§ **Document text**
In a nationwide survey of more than 7,700 high school students during the first half of 2021, 55 percent reported that they experienced emotional abuse from an adult in their house in the past year; 11 percent said they experienced physical abuse. That’s an increase from a similar survey conducted in 2013, which found that 14 percent of teens experienced emotional abuse and 6 percent experienced physical abuse. (The survey defined emotional abuse as swearing, insulting, or using put-downs; it defined physical abuse as hitting, beating, kicking, or physically hurting.)
In addition, 44 percent of teens in the 2021 survey reported feelings of sadness or hopelessness that prevented them from participating in normal activities. Almost 20 percent of teens said they had considered suicide, and 9 percent said they attempted suicide.
COVID-19 and teen mental health
The news isn’t a surprise to anyone working in public health. In December, the U.S. Surgeon General reported the pandemic has been “devastating” for youth mental health. In comparison to 2019, emergency room visits for suicide attempts in 2021 increased by 51 percent for adolescent girls; attempts increased by 4 percent for boys.
Teens faced a number of other problems which contributed to their mental health decline. More than 23 percent surveyed said that during the pandemic, they went hungry because there was not enough food in their house, and more than 28 percent reported that an adult in their home had lost their job.
The survey also found that mental health was better among students who described a strong sense of “connectedness” or closeness with people at school, even when they were attending school remotely.
There’s a lot to analyze here, explained Kaylin Ratner, a post-doctoral fellow in Cornell’s Department of Psychology and an affiliate of the Bronfenbrenner Center for Translational Research.

§ **Supplied records**
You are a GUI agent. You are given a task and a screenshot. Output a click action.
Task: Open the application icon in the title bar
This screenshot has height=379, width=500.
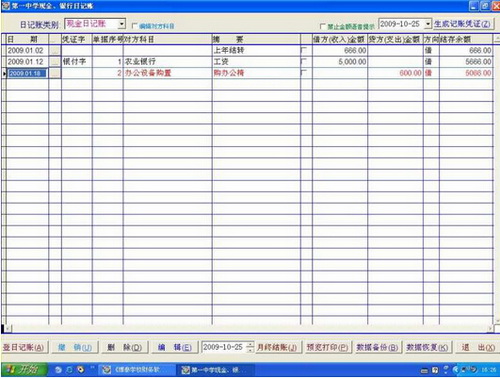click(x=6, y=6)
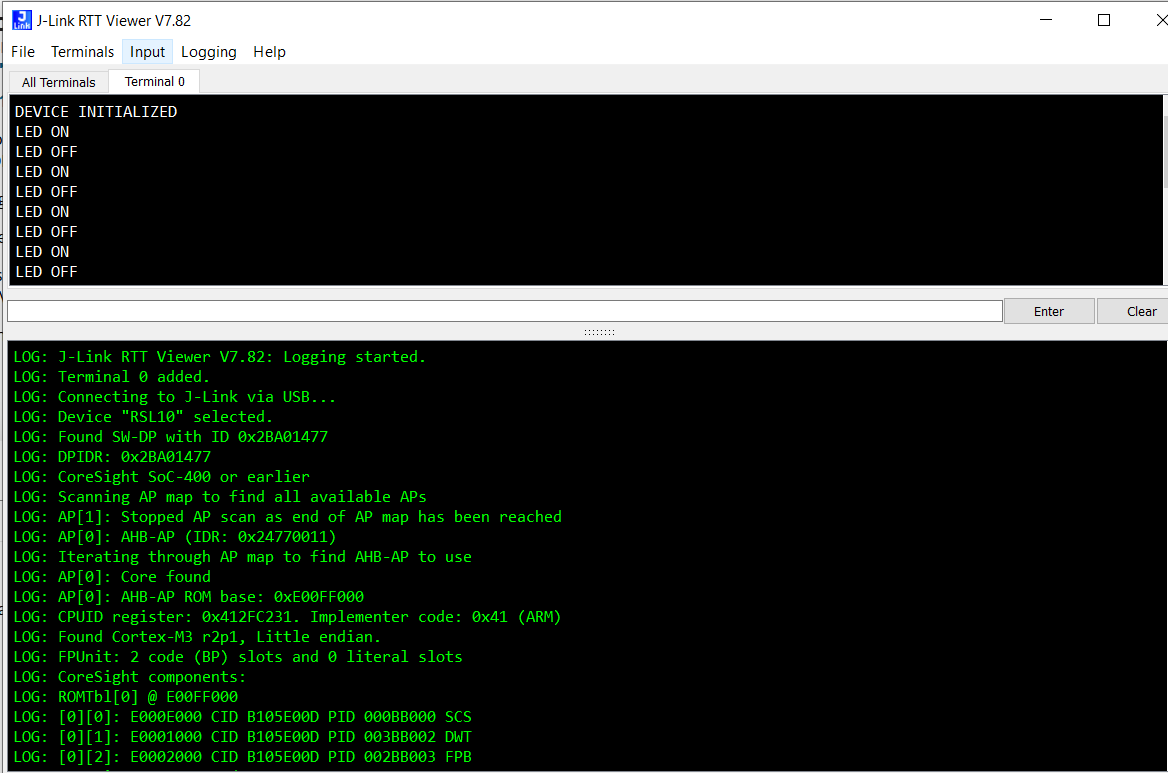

==

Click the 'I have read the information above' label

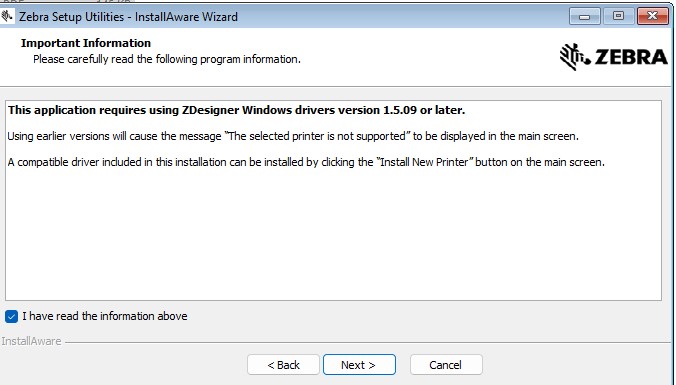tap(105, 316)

§ **Assignment**
Reproduce the passage of the teen mental health text between "COVID-19 and teen" and "lost their job.", inclusive.

§ **Answer for this exercise**
COVID-19 and teen mental health
The news isn’t a surprise to anyone working in public health. In December, the U.S. Surgeon General reported the pandemic has been “devastating” for youth mental health. In comparison to 2019, emergency room visits for suicide attempts in 2021 increased by 51 percent for adolescent girls; attempts increased by 4 percent for boys.
Teens faced a number of other problems which contributed to their mental health decline. More than 23 percent surveyed said that during the pandemic, they went hungry because there was not enough food in their house, and more than 28 percent reported that an adult in their home had lost their job.